A GIS was used to create seasonal home ranges and core areas, to calculate overlap of these ranges, and to estimate exhibit preferences for a large, all male group of Nile crocodiles. Both metrics of overlap, UDOI and degree, significantly decreased between HR-HR overlap, HR-CA overlap, and CA-CA overlap. Space use overlap was lower during the cold season compared to the warm season. These results indicate the crocodiles established territories, and the intensity of this behavior was influenced by season.
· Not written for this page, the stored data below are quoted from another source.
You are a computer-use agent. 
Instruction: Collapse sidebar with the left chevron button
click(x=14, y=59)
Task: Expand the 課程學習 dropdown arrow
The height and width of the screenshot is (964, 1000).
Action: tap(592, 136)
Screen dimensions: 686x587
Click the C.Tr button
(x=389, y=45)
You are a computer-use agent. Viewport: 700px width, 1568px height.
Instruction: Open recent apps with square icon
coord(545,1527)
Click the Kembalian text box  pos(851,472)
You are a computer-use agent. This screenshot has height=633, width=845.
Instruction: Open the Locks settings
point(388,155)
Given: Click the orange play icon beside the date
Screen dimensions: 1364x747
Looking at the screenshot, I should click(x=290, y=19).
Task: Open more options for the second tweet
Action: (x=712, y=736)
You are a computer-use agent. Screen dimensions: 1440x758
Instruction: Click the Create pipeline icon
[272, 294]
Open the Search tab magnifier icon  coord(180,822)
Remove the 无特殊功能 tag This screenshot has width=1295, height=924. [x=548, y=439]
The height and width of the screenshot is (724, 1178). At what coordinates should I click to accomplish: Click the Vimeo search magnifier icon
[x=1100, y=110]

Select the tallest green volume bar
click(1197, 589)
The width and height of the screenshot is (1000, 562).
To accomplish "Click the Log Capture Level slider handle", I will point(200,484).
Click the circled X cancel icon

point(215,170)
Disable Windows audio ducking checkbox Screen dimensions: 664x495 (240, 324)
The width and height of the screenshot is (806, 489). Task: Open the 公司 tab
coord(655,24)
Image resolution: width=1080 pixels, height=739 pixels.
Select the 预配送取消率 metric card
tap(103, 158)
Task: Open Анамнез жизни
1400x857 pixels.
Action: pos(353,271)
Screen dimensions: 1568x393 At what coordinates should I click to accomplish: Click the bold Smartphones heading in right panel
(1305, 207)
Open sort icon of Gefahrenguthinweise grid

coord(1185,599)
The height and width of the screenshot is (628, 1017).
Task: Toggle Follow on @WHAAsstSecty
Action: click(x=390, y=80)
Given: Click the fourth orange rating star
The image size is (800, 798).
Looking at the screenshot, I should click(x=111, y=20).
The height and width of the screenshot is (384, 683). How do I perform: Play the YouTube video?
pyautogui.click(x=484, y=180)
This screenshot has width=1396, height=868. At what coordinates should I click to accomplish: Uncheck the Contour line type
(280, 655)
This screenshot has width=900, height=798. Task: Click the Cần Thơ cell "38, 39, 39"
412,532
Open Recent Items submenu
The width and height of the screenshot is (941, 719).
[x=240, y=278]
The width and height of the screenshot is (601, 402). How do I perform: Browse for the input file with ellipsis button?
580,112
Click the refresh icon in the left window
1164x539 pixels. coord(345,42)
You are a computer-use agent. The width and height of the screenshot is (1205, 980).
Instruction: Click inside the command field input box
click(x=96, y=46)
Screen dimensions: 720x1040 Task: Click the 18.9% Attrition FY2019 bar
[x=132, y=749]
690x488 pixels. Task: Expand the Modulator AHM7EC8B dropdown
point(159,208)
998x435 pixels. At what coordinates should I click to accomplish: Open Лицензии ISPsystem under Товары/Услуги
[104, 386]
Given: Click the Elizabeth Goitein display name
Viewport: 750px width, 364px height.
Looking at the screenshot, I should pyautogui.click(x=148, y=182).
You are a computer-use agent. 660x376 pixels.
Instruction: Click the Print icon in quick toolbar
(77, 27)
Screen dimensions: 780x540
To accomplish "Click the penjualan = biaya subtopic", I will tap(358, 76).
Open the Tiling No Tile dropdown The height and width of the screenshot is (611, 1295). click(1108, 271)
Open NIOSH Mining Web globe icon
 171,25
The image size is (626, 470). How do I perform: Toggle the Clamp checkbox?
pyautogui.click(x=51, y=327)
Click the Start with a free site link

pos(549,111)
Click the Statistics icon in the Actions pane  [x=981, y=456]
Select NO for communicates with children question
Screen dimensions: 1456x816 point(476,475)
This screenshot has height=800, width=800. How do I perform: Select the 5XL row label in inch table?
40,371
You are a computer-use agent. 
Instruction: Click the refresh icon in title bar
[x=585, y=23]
In-situ studies have shown Nile crocodile spatial distribution varies by season [39,44]. Here, home range size was significantly larger in the warm season compared to the cold season, suggesting this ex-situ group similarly changes their space use patterns seasonally. The home range sizes of adult male Nile crocodiles estimated in-situ are magnitudes larger than the space available to the Nile crocodiles studied here [39,73], so it is notable that this behavioral pattern is adaptable in an ex-situ environment. The size of core areas, however, did not differ by season. As core areas are more restricted in space than home ranges, the crocodiles may not choose, or be able, to constrict core areas further. It is also possible that the crocodiles utilize a relatively consistent core area year-round but choose to maintain closer proximity to those core areas as opposed to moving more freely around the exhibit during the cold season. Body size did not predict home range or core area size. Given that all crocodiles in the study group are adult males of similar age, there may not be enough variation in weight to detect an influence of body size on the size of home ranges or core areas.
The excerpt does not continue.